The subqueue count is maintained by the table server 510. The table server 510 dynamically maintains the subqueue count to respond to a client application request for an estimate of the number of messages stored in the scalable queue 535. The table server 510 operations that modify the count are the following: insert and delete. An insert operation inserts a new message and increases the count in the subqueue by 1. A delete operation that removes one or more messages also decreases the count by one or more. For each of the operations that change the subqueue count, the structured storage system writes an IncrementQueueCount record to the log before commit, with the amount to be incremented. The change in the subqueue count is updated when committing to the memory table after a log flush.

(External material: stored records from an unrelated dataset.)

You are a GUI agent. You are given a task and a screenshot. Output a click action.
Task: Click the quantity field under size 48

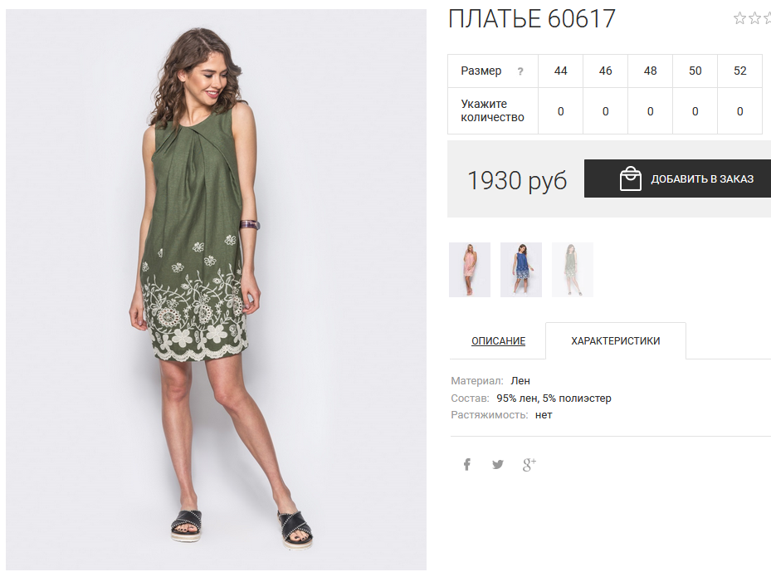pyautogui.click(x=650, y=111)
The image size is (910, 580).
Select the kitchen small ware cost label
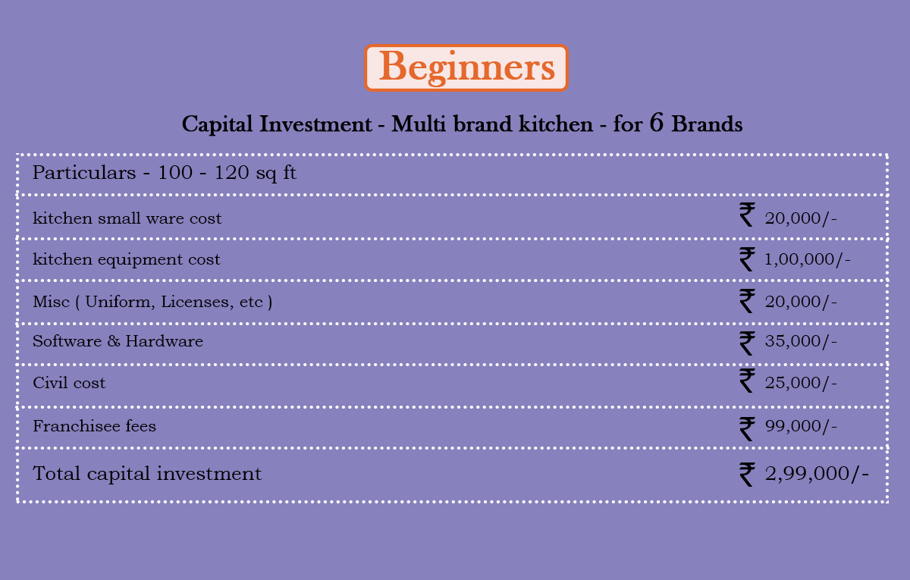(127, 218)
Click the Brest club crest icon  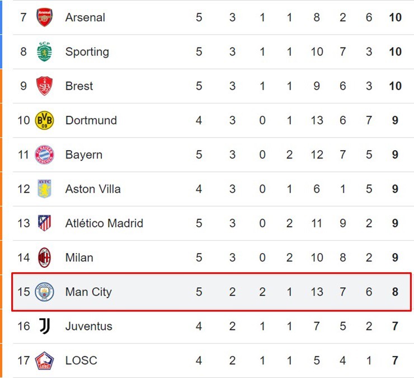coord(44,86)
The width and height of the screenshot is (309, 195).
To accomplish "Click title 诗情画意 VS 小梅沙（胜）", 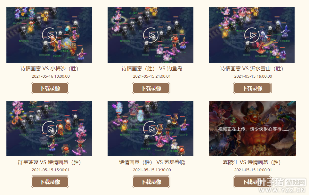I will (49, 69).
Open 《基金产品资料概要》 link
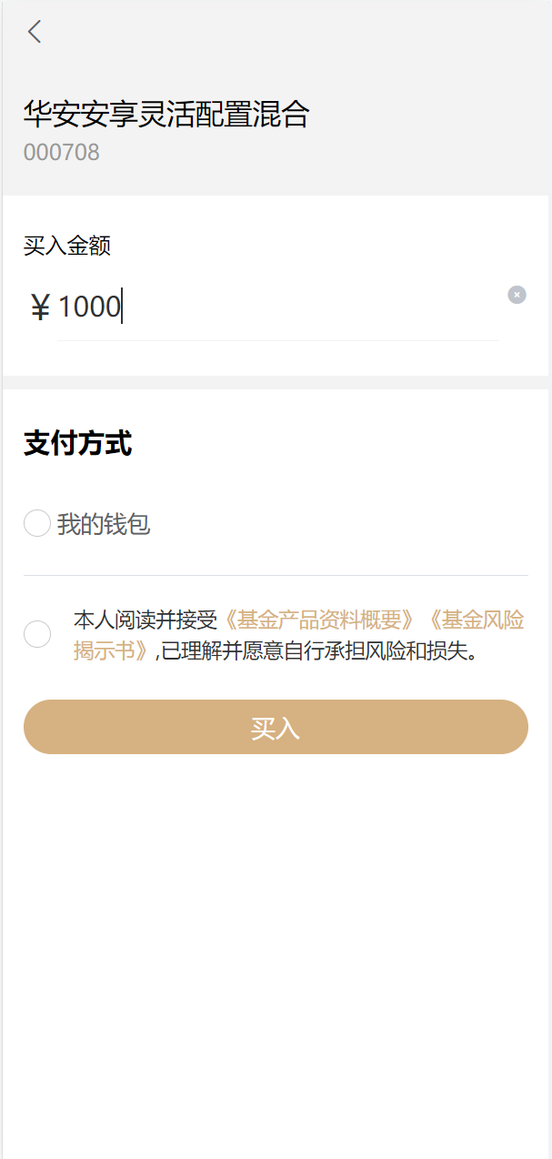This screenshot has width=552, height=1159. tap(318, 621)
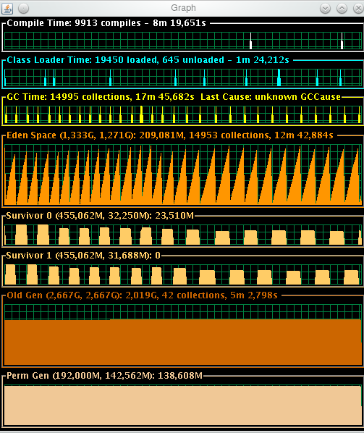Image resolution: width=364 pixels, height=433 pixels.
Task: Click the Graph window title text
Action: tap(183, 8)
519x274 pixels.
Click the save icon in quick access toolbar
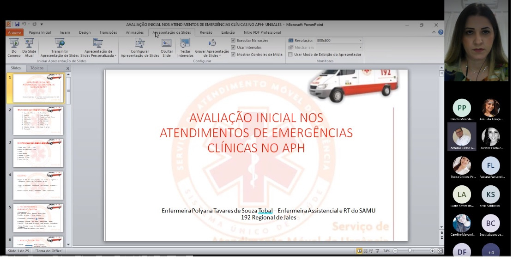click(17, 24)
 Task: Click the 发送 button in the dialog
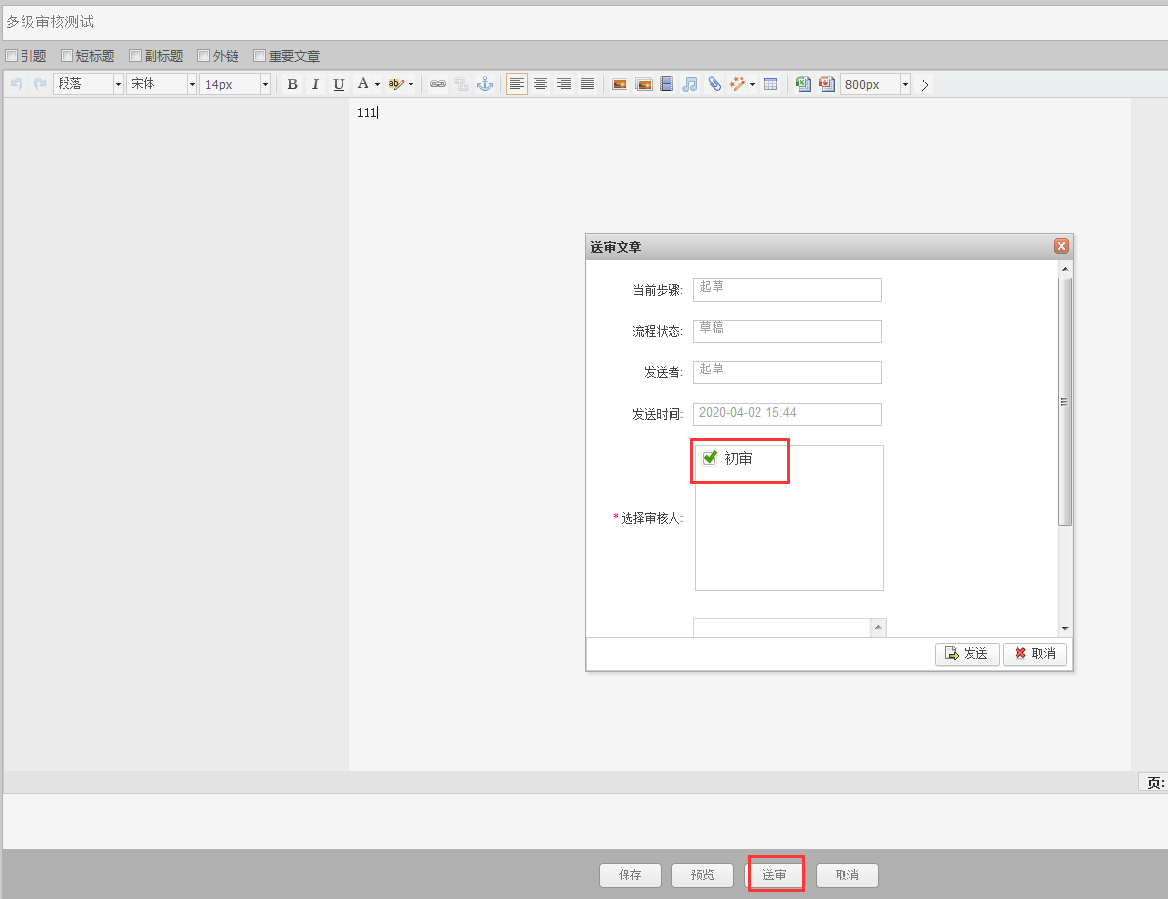pos(967,654)
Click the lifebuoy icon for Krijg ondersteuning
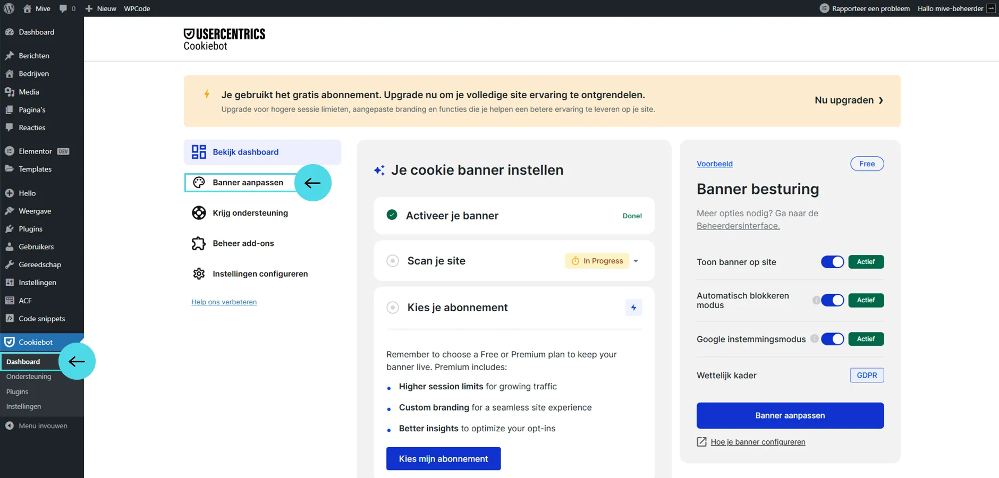Screen dimensions: 999x478 coord(199,213)
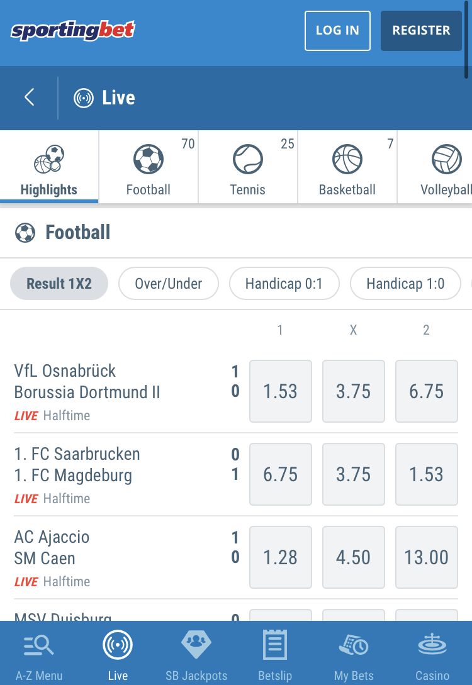Pick 1.53 odds for VfL Osnabrück win

(x=281, y=391)
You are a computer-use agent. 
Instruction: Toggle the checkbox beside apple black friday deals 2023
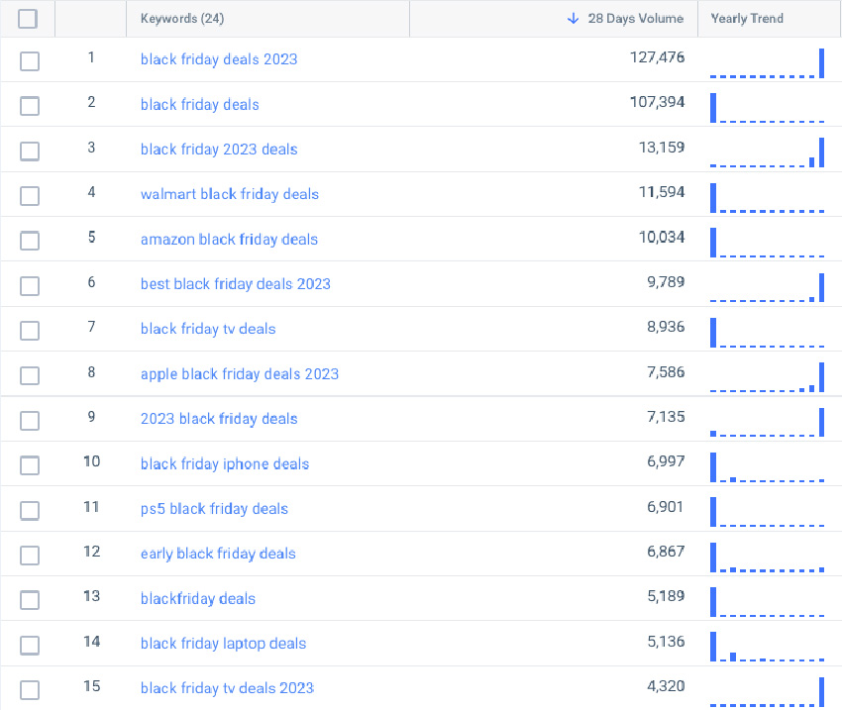pyautogui.click(x=29, y=374)
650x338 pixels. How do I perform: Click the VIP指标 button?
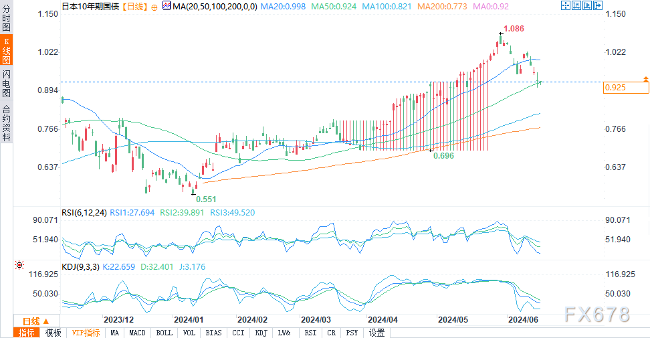pos(86,333)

In certain embodiments, the structured storage system 500 does not write the full value of the subqueue count to the log. Rather, the structured storage system 500 provides the delta values. When the log is replayed, the correct value is determined after the replay is complete. Every command on the messages in the scalable queue 535 is logged by the structured storage system 500. The log is used to recreate a temporary memory table stored in the memory of the table server 510. The memory table is a condensed version of all current changes to the messages in the message table associated with the subqueues of the scalable queue 535. In some embodiments, the memory table is stored in a checkpoint file by the structured storage system 500. The checkpoint file is stored persistently in the stream layer. After the memory table is stored in the checkpoint file, the log is truncated up to the time at which the memory table is stored in the checkpoint file because the data in the memory table is now persistent in the checkpoint files. In one embodiment, message operations for enqueues followed by deletes of the message may be removed by the structured storage system 500 when storing the memory table. The structured storage system may proactively delete these operations from the memory table before storing the memory table in the checkpoint file.

The blobs 530 are stored in databases executed on the physical disks of the structured storage system 500. The blobs 530 are binary large objects that may be referenced by messages in the scalable queue 535. The structured storage system 500 stores messages greater than 8 KB as blobs in the blob 530 and stores the blob name in the message table. In one embodiment, each message in the message table 520 may be up to 8 KB in size. In another embodiment, the message table may store messages greater than 8 KB.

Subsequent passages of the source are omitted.